→ Texte source:
::::::::::
En ces temps difficiles, il me semble essentiel que le public – nous tous, donc – sache rester curieux, aie l'audace de sortir des chemins balisés, afin que les marchands de soupe n'aient pas sans cesse le dernier mot. Encourageons les petits labels discographiques, les expositions ambitieuses, comme Un air de Renaissance ou Hieronymus Cock, soutenons sans faillir les libraires et le peu de disquaires qu'il reste en cessant d'alimenter l'amazone qui finira par les décimer si nous n'y prenons garde. Même si je suis souvent surpris de voir, depuis quelques mois, certaines personnes, pourtant du meilleur monde, qui ont laissé crever le disque dans la plus parfaite indifférence au nom d'un progrès dont ils se rengorgent aujourd'hui à grand coup de gadgets électroniques, défendre les librairies avec acharnement – deux poids, deux mesures, donc ? –, je ne peux que joindre ma voix à la leur pour rappeler que nos achats sont citoyens, qu'ils forgent le monde dans lequel nous vivrons demain et qu'il est donc temps de dire si nous voulons qu'il soit marqué du sceau de la diversité ou de l'uniformité et d'adapter notre comportement en conséquence, en cessant peut-être de nous comporter comme les enfants gâtés que nous sommes et qui, ayant le moyen d'assouvir d'un clic leurs désirs sans cesse sollicités, ne connaissent plus ni patience, ni mesure.
::::::::::
→ Objectifs:
[A] D'après le texte ci-dessus sur les achats culturels, répondez aux questions suivantes :
(i) Quelles expositions sont citées en exemple d'expositions ambitieuses ?
(ii) Qui faut-il soutenir sans faillir ?
(iii) Que forgent nos achats ?
[B] Prolongez le texte sur les achats culturels en reprenant après sa dernière phrase.

→ Données fournies:
::::::::::
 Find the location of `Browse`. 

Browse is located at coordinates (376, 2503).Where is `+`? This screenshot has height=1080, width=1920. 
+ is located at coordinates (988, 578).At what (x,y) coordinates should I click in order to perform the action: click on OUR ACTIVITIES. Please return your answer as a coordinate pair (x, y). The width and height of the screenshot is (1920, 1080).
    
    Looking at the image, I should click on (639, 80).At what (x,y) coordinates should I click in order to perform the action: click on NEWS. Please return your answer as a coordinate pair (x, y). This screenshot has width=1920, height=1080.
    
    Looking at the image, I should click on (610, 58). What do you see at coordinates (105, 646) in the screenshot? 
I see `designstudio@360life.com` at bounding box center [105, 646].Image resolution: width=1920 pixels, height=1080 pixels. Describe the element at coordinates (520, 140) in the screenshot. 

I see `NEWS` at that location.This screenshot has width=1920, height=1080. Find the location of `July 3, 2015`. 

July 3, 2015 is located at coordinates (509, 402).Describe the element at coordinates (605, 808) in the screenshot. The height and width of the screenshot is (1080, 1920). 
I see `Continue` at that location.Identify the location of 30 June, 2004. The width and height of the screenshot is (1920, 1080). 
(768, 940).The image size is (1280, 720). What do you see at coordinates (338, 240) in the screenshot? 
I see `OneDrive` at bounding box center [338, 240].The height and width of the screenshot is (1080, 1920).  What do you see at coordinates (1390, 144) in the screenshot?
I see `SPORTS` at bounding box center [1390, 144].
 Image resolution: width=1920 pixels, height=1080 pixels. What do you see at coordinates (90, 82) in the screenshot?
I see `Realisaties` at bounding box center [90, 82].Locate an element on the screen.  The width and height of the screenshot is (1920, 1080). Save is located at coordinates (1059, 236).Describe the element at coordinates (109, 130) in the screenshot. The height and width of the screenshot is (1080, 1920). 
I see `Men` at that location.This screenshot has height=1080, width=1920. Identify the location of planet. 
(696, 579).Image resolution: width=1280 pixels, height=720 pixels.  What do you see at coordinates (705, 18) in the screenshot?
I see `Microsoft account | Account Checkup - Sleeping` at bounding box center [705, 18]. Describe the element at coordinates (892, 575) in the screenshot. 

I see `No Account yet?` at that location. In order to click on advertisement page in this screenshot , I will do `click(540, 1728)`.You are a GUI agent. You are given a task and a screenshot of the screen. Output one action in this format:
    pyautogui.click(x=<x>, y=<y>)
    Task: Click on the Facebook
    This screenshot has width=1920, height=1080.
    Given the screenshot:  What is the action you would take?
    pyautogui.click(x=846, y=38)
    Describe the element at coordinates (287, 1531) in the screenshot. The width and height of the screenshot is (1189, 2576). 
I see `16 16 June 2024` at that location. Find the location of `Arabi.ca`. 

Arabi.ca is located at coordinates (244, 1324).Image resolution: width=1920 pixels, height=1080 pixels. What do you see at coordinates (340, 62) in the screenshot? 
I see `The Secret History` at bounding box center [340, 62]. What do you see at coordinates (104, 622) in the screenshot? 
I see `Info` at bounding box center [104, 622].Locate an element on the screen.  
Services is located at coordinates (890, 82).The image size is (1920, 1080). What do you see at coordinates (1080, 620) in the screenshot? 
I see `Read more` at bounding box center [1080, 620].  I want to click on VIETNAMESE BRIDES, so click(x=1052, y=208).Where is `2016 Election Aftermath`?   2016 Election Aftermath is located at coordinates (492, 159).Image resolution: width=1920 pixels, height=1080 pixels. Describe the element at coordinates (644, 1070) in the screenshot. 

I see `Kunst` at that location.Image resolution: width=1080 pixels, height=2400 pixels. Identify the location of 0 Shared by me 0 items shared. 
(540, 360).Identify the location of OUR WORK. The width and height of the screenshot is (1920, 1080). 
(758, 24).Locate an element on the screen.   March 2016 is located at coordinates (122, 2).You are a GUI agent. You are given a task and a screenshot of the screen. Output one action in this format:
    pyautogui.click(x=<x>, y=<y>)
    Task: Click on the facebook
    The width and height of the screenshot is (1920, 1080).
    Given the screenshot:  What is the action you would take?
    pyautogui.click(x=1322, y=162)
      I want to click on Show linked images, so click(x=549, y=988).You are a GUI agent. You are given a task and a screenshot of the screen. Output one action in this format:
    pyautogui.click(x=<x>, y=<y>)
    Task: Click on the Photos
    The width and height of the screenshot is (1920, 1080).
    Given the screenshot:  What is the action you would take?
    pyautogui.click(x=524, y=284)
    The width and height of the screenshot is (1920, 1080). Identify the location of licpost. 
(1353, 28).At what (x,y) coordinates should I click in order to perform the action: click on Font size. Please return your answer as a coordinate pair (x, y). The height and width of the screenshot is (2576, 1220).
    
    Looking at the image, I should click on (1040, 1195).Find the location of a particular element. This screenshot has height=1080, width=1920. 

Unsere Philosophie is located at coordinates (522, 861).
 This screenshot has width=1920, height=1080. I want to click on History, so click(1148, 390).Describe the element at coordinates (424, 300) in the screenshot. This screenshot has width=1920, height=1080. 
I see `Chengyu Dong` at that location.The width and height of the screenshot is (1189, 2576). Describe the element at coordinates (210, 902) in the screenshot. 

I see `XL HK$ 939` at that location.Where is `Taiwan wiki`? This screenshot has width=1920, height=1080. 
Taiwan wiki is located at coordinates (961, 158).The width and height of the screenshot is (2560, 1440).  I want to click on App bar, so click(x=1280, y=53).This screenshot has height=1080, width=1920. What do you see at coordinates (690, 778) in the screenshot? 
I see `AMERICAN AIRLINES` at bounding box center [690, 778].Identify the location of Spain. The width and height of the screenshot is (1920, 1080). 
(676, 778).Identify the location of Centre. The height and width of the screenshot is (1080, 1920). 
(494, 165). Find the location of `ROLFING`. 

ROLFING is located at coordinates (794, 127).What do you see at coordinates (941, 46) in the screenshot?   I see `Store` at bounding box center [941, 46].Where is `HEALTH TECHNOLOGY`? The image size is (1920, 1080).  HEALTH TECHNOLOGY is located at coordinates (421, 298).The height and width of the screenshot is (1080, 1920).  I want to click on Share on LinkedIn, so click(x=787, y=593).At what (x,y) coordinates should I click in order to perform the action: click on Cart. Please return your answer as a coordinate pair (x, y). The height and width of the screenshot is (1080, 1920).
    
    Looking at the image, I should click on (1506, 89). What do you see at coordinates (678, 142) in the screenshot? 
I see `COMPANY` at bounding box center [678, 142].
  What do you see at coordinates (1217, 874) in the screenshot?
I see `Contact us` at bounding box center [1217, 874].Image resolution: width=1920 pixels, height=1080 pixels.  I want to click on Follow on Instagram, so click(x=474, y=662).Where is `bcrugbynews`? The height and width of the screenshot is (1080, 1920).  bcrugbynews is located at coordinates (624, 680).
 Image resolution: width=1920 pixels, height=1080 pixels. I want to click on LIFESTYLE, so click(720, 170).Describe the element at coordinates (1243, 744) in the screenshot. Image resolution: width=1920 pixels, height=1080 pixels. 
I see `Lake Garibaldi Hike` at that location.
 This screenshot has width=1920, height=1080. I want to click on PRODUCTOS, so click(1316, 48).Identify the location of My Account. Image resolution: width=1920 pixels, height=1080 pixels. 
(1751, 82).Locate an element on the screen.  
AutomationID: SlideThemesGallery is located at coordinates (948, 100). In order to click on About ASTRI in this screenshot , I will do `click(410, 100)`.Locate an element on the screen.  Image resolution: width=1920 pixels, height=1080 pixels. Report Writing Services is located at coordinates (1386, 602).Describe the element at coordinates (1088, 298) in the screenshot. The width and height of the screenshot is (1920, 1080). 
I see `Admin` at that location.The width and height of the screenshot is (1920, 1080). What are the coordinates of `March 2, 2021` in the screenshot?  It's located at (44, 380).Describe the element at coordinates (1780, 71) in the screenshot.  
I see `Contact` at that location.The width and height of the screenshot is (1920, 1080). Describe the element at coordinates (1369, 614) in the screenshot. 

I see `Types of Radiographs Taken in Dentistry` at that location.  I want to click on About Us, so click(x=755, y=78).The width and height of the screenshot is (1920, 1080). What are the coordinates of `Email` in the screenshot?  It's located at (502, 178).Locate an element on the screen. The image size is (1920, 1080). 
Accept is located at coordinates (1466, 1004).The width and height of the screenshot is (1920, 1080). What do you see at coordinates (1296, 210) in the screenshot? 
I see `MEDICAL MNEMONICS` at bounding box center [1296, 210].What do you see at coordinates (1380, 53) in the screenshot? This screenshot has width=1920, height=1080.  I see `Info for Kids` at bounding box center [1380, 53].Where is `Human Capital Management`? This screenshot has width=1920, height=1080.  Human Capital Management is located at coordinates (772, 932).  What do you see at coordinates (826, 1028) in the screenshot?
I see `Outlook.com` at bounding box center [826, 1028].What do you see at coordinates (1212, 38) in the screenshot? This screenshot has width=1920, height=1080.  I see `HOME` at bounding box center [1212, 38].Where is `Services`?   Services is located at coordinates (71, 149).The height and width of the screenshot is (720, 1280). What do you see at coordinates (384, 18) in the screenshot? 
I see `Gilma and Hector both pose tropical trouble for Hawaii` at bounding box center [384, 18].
::::::::::
→ Réponses par tâche:
[A]
(i) Un air de Renaissance et Hieronymus Cock.
(ii) Les libraires et le peu de disquaires qu'il reste.
(iii) Le monde dans lequel nous vivrons demain.

[B]
Après avoir été, en 2013, servis jusqu'à saturation en Wagner et en Verdi – pas ici, naturellement –, l'année 2014 devrait être heureusement plus chiche en hystérie lyrique. Elle marque cependant l'anniversaire du 250e anniversaire de la mort de Jean-Philippe Rameau (1683-1764), un des plus grands compositeurs français, que l'on espère voir mis à l'honneur autrement qu'au travers de compilations et de redites (de très belles Surprises de l'Amour ont paru chez Glossa, j'en reparlerai), fussent-elles encensées par la critique officielle, sachant que tout son œuvre n'a pas encore connu les honneurs du disque et que ce qui existe est parfois insuffisant. L'autre commémoration, qui risque fort de passer largement inaperçue en France, est celle du 300e anniversaire de la naissance de Carl Philipp Emanuel Bach (1714-1788), un prodigieux musicien qui a eu l'intelligence de savoir s'émanciper de la tutelle paternelle pour tracer une voie profondément originale et personnelle, en particulier dans le domaine la musique instrumentale, une ligne brûlante conduisant des derniers feux du baroque aux frémissements de l'aube du romantisme. Je tenterai, assez régulièrement, d'attirer votre attention sur son parcours et sa production, et j'ai volontairement choisi, pour accompagner ces lignes, une Sonate pour violon et clavier dont on ne parvient pas déterminer si elle est de la main du père ou du fils – peut-être des deux, au fond – mais dont la fluidité tout juste ombrée tantôt d'un rien de nostalgie, tantôt d'un soupçon d'emportement, m'a semblé idéale pour un lever de rideau.

Au premier jour de l'année nouvelle, je vous souhaite, ainsi qu'à ceux qui vous sont chers, un très heureux 2014 et je vous remercie pour la fidélité dont vous honorez Passée des arts.

Accompagnement musical :

Carl Philipp Emanuel Bach (1714-1788), Sonate pour violon et clavier en sol mineur, H 545 (sans date, attribution incertaine) :

I. Allegro

II. Adagio

III. Allegro

Amandine Beyer, violon
Edna Stern, pianoforte

CPE Bach Sonates pour violon & pianoforte Amandine Beyer Ed
Sonates pour violon et pianoforte. 1 CD Zig-Zag Territoires ZZT 050902. Ce disque peut être acheté en suivant ce lien.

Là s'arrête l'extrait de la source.